Elle est juste très jeune mais elle me fascine.

Puis passe une seconde assassine, et mon regarde s’éclairci.
Est-elle une reine ?

Non. C’est une gamine. Elle a vingt ans et elle n’a d’assurance que ses forces rassemblées derrière la peur d’être là.

Je réalise qu’elle n’a que l’air que je lui donnais.

Dans mon humeur maussade et matinale, je plaçais les « autres » dans des vies meilleures, plus faciles, plus agréables.

J’ai pris cette assurance en carton pâte pour argent comptant et me suis laissé berner.

Je réalise qu’elle n’a que l’air que je lui donnais, qu’ils ont tous l’air que je veux bien leur donner. Ou bien l’air qu’ils me donnent et que je veux bien prendre. C’est un jeu de miroirs. De dupes.
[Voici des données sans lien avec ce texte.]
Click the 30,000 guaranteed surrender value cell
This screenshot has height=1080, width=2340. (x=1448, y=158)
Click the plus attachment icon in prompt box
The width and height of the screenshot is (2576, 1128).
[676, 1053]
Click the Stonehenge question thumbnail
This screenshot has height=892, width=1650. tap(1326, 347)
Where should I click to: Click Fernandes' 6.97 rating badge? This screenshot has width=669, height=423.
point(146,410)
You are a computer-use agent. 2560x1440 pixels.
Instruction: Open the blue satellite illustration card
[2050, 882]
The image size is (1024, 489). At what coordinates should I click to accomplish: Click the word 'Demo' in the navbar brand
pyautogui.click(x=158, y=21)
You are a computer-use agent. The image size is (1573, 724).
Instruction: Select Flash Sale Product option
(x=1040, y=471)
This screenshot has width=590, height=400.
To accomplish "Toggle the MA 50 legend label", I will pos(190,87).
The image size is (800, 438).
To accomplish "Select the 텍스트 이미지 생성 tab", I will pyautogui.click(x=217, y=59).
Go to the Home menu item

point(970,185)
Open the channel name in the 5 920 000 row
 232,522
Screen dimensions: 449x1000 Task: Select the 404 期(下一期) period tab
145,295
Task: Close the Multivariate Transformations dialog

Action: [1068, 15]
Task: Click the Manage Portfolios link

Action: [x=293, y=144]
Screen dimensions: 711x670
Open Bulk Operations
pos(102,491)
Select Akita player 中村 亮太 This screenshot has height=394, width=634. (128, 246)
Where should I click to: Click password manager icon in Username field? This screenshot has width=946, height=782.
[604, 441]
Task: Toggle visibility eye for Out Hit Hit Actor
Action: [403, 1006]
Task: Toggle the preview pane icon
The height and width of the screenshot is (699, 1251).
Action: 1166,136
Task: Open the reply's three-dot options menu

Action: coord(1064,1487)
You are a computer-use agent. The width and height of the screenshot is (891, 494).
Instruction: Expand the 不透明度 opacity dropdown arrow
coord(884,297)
Vais-je refléter l’image du masque que tu as décidé de porter ? Au bonneteau des âmes, où est la noire ?

Bal des masques.

C’est plus compliqué : tu portes un masques, je porte un masque, je te mets un masque, et toi à moi.

Ce visage que je porte sous mon masque reçoit l’image de ton masque, filtrée par le mien.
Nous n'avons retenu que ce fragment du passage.